You were in the shop before I was even born, so I take that advice with good authority !

Fact is an old car well maintained will outperform and outrun a poorly maintained newer car. I go out for walks at night. You should hear all the newer cars puttering and spitting. Many are in poor shape. I hear ones like my Oldsmobile in good shape and they run like a dream.

Newsflash: Cars still need maintenance and upkeep, just in different ways than in the past.

No need to junk your old cars and trucks. They are diamonds and have a place in our American history and should be preserved as such. Most are used quite limited and are restored and run so well that they pollute less than newer cars used 10 times as much. My 80 Trans Am passes the idle emission test with striking ease. It runs virtually the same numbers every year.

Today's products do help older vehicles. Stainless steel brake lines, all the nice restoration parts out there and processes that didn't exist before.

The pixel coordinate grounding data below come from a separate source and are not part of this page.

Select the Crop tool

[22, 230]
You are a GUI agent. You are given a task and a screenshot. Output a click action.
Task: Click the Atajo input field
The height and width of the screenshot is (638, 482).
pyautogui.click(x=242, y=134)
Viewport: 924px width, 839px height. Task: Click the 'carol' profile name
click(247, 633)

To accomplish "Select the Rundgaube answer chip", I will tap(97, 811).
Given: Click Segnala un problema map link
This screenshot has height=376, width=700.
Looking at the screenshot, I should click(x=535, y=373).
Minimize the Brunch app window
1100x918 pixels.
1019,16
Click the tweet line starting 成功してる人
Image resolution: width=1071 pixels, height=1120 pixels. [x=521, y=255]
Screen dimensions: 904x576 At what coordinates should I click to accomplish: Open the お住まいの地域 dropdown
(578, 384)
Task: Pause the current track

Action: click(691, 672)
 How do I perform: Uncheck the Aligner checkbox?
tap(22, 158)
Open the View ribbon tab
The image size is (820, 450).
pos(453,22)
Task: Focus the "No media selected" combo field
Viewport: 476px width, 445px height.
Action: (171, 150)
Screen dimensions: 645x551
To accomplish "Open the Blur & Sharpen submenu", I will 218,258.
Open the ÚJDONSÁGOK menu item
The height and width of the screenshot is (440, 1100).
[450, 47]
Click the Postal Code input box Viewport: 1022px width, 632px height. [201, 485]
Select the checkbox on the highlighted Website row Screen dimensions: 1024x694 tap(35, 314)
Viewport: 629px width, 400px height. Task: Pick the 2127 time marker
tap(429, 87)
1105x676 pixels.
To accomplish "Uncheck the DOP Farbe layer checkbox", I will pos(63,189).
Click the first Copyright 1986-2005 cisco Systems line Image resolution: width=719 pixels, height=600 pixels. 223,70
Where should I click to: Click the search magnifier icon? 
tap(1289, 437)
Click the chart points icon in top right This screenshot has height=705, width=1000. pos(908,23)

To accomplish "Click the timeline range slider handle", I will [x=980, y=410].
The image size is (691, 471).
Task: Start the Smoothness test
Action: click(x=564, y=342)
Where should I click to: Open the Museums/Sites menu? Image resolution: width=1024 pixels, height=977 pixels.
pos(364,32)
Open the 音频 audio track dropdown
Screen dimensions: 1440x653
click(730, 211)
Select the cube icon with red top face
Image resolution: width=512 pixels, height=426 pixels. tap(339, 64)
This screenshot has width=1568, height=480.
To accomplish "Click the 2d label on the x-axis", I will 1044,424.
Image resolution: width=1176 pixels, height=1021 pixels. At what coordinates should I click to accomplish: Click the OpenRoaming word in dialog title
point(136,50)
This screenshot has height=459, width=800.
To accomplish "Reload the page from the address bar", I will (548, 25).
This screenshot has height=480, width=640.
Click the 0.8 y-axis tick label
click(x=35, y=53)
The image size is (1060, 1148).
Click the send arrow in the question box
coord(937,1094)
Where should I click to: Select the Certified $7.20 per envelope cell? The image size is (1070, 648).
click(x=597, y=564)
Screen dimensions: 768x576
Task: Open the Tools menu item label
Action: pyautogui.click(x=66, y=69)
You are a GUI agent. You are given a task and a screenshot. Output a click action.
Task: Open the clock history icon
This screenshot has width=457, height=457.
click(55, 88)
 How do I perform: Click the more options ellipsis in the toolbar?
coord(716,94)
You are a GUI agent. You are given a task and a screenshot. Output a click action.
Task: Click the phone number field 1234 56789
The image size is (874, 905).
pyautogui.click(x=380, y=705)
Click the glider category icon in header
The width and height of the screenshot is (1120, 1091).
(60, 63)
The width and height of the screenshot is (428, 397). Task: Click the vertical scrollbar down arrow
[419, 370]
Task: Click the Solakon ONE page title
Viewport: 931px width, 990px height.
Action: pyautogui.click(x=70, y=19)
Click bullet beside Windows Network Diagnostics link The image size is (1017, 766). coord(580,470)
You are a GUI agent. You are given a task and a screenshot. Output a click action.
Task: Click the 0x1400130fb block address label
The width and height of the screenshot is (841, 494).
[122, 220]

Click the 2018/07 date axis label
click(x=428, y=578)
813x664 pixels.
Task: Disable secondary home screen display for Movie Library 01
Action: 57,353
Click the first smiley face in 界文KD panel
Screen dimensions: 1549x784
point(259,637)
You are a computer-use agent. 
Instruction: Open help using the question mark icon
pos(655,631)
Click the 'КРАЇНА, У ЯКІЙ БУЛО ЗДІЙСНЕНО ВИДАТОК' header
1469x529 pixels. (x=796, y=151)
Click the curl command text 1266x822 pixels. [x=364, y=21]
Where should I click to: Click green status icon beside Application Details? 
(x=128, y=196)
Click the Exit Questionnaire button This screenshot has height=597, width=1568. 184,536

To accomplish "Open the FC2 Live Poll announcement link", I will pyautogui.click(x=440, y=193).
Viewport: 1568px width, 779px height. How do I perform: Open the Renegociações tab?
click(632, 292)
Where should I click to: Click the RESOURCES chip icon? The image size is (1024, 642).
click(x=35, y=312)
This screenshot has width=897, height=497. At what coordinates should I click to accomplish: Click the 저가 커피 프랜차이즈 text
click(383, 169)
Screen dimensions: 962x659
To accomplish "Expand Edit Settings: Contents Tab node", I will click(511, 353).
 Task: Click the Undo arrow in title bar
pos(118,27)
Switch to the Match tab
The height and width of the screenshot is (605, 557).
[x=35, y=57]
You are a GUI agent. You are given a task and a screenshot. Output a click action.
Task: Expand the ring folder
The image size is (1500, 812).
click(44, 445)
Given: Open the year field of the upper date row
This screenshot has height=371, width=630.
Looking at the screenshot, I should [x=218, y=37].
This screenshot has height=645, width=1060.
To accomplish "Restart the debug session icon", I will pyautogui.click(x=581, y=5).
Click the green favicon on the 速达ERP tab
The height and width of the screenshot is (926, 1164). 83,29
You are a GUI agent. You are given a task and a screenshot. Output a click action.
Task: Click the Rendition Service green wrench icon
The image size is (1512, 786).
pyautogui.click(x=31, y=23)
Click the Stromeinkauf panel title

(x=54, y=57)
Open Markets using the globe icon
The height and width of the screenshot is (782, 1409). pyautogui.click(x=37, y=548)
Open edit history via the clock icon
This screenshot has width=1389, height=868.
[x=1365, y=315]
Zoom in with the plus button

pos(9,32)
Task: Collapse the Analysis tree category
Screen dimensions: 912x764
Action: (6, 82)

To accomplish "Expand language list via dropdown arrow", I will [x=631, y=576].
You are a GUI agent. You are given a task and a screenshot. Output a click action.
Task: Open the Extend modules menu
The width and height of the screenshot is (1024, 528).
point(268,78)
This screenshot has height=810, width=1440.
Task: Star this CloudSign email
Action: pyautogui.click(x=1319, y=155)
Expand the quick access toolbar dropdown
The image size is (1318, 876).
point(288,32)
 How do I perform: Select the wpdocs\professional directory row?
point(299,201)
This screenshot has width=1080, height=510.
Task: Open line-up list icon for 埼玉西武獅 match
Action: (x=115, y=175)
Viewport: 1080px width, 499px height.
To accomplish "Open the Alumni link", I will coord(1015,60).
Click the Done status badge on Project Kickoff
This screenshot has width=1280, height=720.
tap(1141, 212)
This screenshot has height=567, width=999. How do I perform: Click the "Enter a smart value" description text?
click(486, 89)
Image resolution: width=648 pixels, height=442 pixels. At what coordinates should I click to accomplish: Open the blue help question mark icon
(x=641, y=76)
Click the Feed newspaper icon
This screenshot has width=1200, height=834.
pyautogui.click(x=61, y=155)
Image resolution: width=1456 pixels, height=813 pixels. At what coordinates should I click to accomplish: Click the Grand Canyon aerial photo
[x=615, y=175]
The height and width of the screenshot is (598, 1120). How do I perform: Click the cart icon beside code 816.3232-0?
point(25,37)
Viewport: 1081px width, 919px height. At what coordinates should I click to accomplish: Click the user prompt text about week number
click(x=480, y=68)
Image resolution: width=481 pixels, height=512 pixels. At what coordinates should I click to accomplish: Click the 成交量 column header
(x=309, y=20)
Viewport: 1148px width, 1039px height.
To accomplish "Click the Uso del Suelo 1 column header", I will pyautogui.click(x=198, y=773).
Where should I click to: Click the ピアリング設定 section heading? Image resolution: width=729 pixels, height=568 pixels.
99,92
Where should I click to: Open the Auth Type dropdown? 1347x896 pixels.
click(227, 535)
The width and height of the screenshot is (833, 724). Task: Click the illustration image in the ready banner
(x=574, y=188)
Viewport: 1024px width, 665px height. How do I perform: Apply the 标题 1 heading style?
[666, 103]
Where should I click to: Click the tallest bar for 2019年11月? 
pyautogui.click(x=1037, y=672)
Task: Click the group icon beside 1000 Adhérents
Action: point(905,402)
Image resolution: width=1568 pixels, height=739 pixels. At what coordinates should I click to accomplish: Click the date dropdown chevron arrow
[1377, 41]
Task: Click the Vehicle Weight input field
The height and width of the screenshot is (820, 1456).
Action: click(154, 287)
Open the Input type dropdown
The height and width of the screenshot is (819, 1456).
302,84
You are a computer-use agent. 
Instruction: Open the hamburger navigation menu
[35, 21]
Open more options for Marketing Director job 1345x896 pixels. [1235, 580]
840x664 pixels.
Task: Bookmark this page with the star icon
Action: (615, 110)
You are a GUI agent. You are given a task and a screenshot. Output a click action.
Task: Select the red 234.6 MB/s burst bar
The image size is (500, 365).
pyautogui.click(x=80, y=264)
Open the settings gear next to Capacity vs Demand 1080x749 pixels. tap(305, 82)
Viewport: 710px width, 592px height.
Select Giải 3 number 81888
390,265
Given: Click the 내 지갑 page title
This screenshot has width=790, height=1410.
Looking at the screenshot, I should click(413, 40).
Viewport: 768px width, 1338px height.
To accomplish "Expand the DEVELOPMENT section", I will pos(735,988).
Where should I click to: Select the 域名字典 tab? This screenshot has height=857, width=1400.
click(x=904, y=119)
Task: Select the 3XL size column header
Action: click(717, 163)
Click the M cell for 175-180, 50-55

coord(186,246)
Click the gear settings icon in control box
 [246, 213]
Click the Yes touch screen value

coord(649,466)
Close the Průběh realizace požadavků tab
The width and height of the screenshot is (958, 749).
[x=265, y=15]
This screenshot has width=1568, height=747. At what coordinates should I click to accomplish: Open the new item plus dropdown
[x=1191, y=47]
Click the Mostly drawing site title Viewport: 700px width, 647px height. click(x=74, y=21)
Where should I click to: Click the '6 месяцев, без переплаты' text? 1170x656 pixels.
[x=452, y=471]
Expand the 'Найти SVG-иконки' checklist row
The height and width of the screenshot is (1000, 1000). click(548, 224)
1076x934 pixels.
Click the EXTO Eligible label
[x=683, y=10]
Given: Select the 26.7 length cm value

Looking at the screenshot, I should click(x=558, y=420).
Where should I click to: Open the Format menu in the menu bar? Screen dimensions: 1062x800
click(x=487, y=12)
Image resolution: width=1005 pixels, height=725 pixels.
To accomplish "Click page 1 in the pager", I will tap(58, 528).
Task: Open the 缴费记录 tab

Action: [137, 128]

Marturo: There is a big following for those old 67-72 GM/Chevy pickup trucks. I bought old NOS parts (what a find..lol) from a Pontiac dealer in Joplin, MO (I live in the NYC suburbs) and that parts manager calls me every once and a while with "really old stuff I know you can help with". Lol. A dealer calls me. Lol! We used to have one in this neighborhood. We called it the "green monster". It was the fastest, loudest, meanest truck I have seen. I believe it was a 72 C10. It was a beast on four wheels. One day I saw it wiped out in front of the guy's house. Must have gotten carried away. That was one FAST truck!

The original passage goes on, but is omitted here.